— Source records —
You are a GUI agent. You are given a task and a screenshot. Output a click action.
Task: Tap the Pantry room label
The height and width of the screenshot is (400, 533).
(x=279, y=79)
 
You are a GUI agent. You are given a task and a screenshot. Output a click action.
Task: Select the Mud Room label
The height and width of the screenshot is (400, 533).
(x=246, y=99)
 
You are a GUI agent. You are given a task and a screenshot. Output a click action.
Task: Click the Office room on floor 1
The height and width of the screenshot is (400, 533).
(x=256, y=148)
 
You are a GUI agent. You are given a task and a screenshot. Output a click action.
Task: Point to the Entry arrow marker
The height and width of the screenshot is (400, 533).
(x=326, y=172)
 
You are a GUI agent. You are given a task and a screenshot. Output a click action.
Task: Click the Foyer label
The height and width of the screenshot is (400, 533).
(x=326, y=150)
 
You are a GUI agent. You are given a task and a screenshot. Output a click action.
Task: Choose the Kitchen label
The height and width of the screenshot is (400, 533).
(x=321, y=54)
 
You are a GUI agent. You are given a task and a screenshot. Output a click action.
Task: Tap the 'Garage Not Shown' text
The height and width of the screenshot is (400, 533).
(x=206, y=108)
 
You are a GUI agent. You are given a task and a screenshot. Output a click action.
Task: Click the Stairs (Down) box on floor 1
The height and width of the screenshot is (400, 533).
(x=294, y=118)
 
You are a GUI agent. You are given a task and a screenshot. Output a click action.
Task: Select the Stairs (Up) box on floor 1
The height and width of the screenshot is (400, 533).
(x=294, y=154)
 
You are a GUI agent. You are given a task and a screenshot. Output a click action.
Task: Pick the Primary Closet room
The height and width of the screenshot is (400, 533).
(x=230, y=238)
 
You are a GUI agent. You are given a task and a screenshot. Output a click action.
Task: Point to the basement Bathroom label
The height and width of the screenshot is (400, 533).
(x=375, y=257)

— Problem statement —
Reproduce all of the data above verbatim, line for line.

— Right answer —
You are a GUI agent. You are given a task and a screenshot. Output a click action.
Task: Tap the Pantry room label
The height and width of the screenshot is (400, 533).
(x=279, y=79)
 
You are a GUI agent. You are given a task and a screenshot. Output a click action.
Task: Select the Mud Room label
The height and width of the screenshot is (400, 533).
(x=246, y=99)
 
You are a GUI agent. You are given a task and a screenshot. Output a click action.
Task: Click the Office room on floor 1
The height and width of the screenshot is (400, 533).
(x=256, y=148)
 
You are a GUI agent. You are given a task and a screenshot. Output a click action.
Task: Point to the Entry arrow marker
The height and width of the screenshot is (400, 533).
(x=326, y=172)
 
You are a GUI agent. You are given a task and a screenshot. Output a click action.
Task: Click the Foyer label
The height and width of the screenshot is (400, 533).
(x=326, y=150)
 
You are a GUI agent. You are given a task and a screenshot. Output a click action.
Task: Choose the Kitchen label
The height and width of the screenshot is (400, 533).
(x=321, y=54)
 
You are a GUI agent. You are given a task and a screenshot. Output a click action.
Task: Tap the 'Garage Not Shown' text
The height and width of the screenshot is (400, 533).
(x=206, y=108)
 
You are a GUI agent. You are given a task and a screenshot. Output a click action.
Task: Click the Stairs (Down) box on floor 1
The height and width of the screenshot is (400, 533).
(x=294, y=118)
 
You are a GUI agent. You are given a task and a screenshot. Output a click action.
Task: Select the Stairs (Up) box on floor 1
The height and width of the screenshot is (400, 533).
(x=294, y=154)
 
You are a GUI agent. You are given a task and a screenshot. Output a click action.
Task: Pick the Primary Closet room
The height and width of the screenshot is (400, 533).
(x=230, y=238)
 
You are a GUI agent. You are given a task and a screenshot. Output a click action.
Task: Point to the basement Bathroom label
The height and width of the screenshot is (400, 533).
(x=375, y=257)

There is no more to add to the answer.